Quando o paciente só consome dietas úmidas, a agenda do tutor ditará os horários das refeições, uma vez que esse tipo de alimento deverá ser servido fresco; se o gato ingere alimentos secos, no entanto, é imprescindível investir em um (ou mais) comedouros automáticos. Esses dispositivos permitem que o gato seja alimentado com várias refeições em pequenas quantidades ao longo do dia, mimetizando assim seu comportamento natural (Figura 3). A vantagem de ter mais de um comedouro automático está no fato de que o gato se exercita mais para obter o alimento – i. e., ele precisa se movimentar mais entre os pontos de alimentação. Entretanto, vale ressaltar que é fundamental alterar a programação diariamente, para que o gato não saiba qual comedouro se abrirá em algum horário específico. Se isso não for feito, o gato simplesmente ficará esperando na frente do comedouro o qual ele sabe que será aberto em seguida.

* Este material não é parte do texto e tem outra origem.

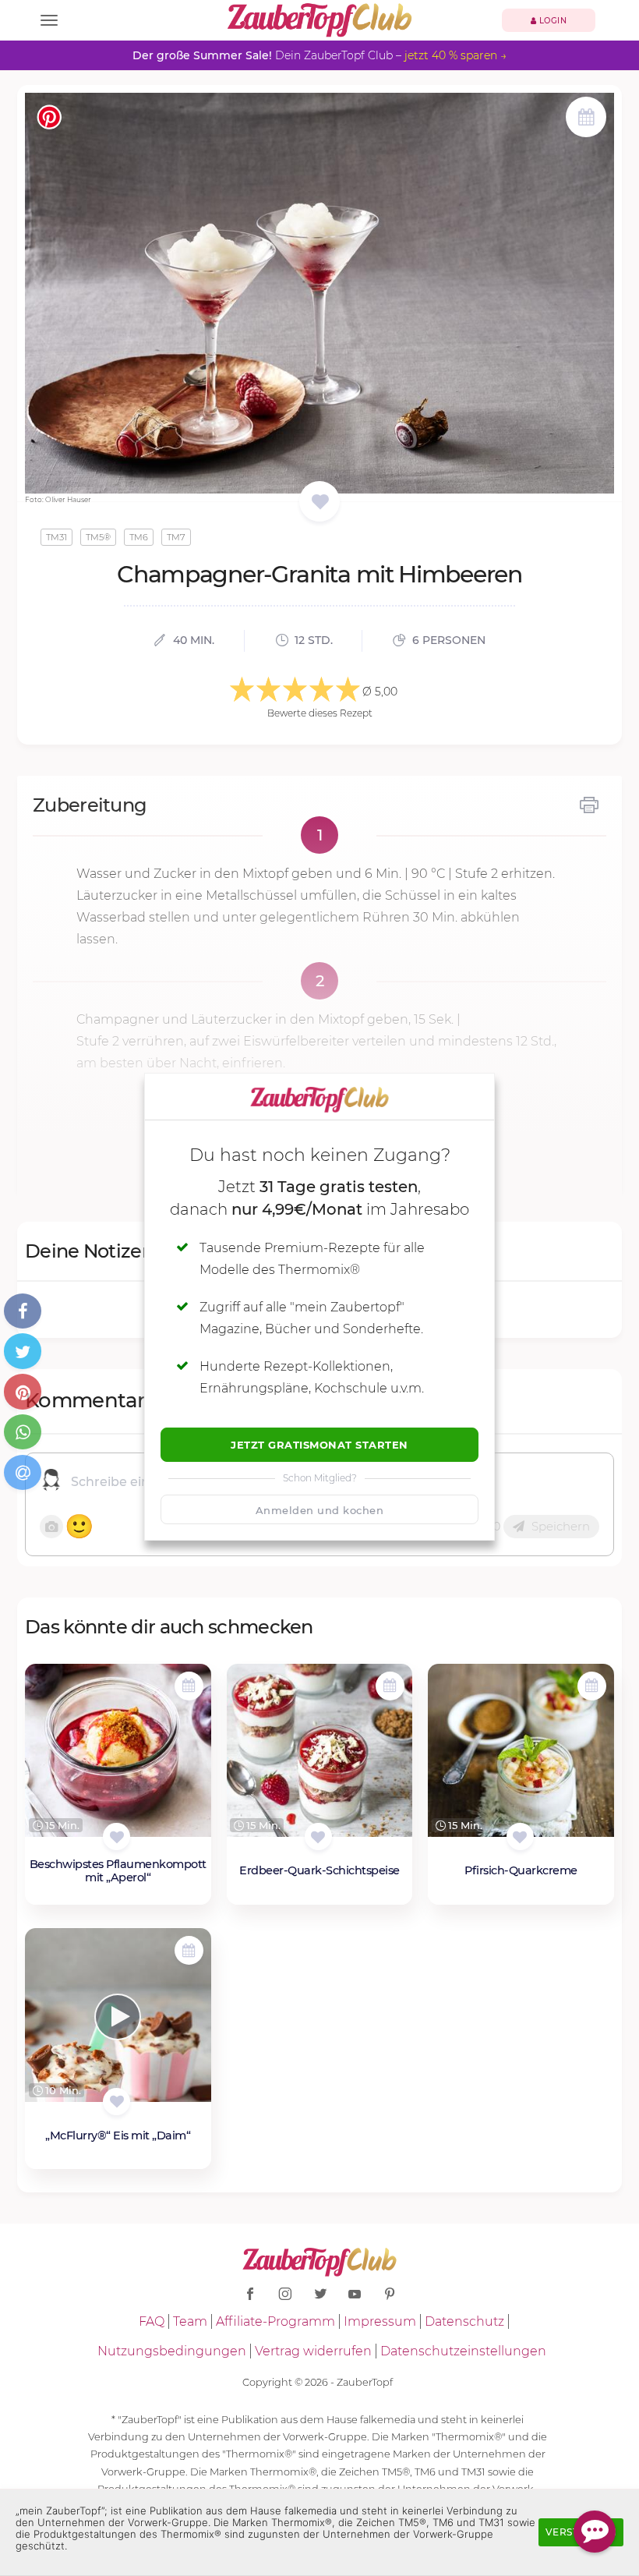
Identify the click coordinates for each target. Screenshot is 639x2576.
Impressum (380, 2321)
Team (190, 2321)
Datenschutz (464, 2321)
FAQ (151, 2321)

Estimulação dos níveis de atividade

Veerle Vandendriessche

A escolha entre uma dieta seca e úmida deve ser feita em consulta com o tutor, devendo-se levar em consideração as preferências e os hábitos do gato antes do diagnóstico de diabetes.

Veerle Vandendriessche

Conforme mencionado anteriormente, é necessário estimular a atividade física nesses pacientes e, em muitos casos, os níveis de atividade do gato podem ser aumentados simplesmente através da modificação da forma como ele é alimentado. Algumas das opções disponíveis incluem:

  • Aconselhar o tutor a não alimentar seu pet no chão, mas sim a fornecer o alimento em uma área elevada, para que o gato tenha de saltar para se alimentar (Figura 4). Isso, no entanto, deve levar em consideração as habilidades do gato para pular; portanto, será preciso abordar essa questão com o tutor e, se necessário, o local escolhido para alimentar o gato talvez tenha de ser alterado conforme ele perde peso. Quanto mais peso o paciente perder, mais difícil será para ele alcançar seu alimento.
  • Incentivar o tutor a distribuir a alimentação por toda a área de convívio do gato, em vez de fornecê-la apenas em uma única tigela. Isso pode ser feito facilmente com dietas secas e úmidas.
  • Sugerir que o tutor faça uso de brinquedos dispensadores de alimentos, para que o gato gaste mais energia para obtê-los (Figura 5).
  • Enriquecer o ambiente onde vive o gato de todas as maneiras possíveis; isso o estimula a explorar seus arredores e proporciona estimulação tanto física como mental (Figura 6).
Owner should provide the food on a raised area so that the cat has to jump to feed. This will help the cat expend more energy getting to its food.
Figura 4. O tutor deve fornecer o alimento em uma área suspensa, para que o gato tenha que pular para se alimentar. Isso ajuda o animal a gastar mais energia para chegar até a refeição. © Shutterstock
Feeding toys not only ensure that a cat expends energy in obtaining its food, they also provide mental stimulation.
Figura 5. Os brinquedos dispensadores de alimentos não só garantem que o gato gaste energia para obtê-los, mas também proporcionam estimulação mental. © Ingrid Johnson
Diabetic cats should be encouraged to maintain their activity levels; both physical activity and loss of body fat can contribute to remission of the diabetic state. By enriching a cat’s environment with things such as boxes, tunnels and climbing frames, the cat will be encouraged to explore its surroundings.
Figura 6. Os gatos diabéticos devem ser incentivados a manter seu nível de atividade física; tanto o grau de atividade como a perda de gordura corporal podem contribuir para a remissão do estado diabético. Ao enriquecer o ambiente com coisas como caixas, túneis e estruturas para escalar, o gato será estimulado a explorar os seus arredores. © Shutterstock

Em suma, todo gato com diabetes tipo II deve ser submetido a uma revisão de seu esquema alimentar e, se necessário, receber uma dieta especificamente elaborada para alcançar uma perda saudável de peso, facilitar o controle glicêmico e reduzir o tempo necessário para atingir a normoglicemia. Juntamente com mudanças simples no estilo de vida e no ambiente do gato, isso promove uma melhora na qualidade de vida do animal e ajuda a obter a perda de peso desejada.

Sugestão de leitura 

  1. Larsen JA. Risk of obesity in the neutered cat. J Feline Med Surg2017;19(8):779-783.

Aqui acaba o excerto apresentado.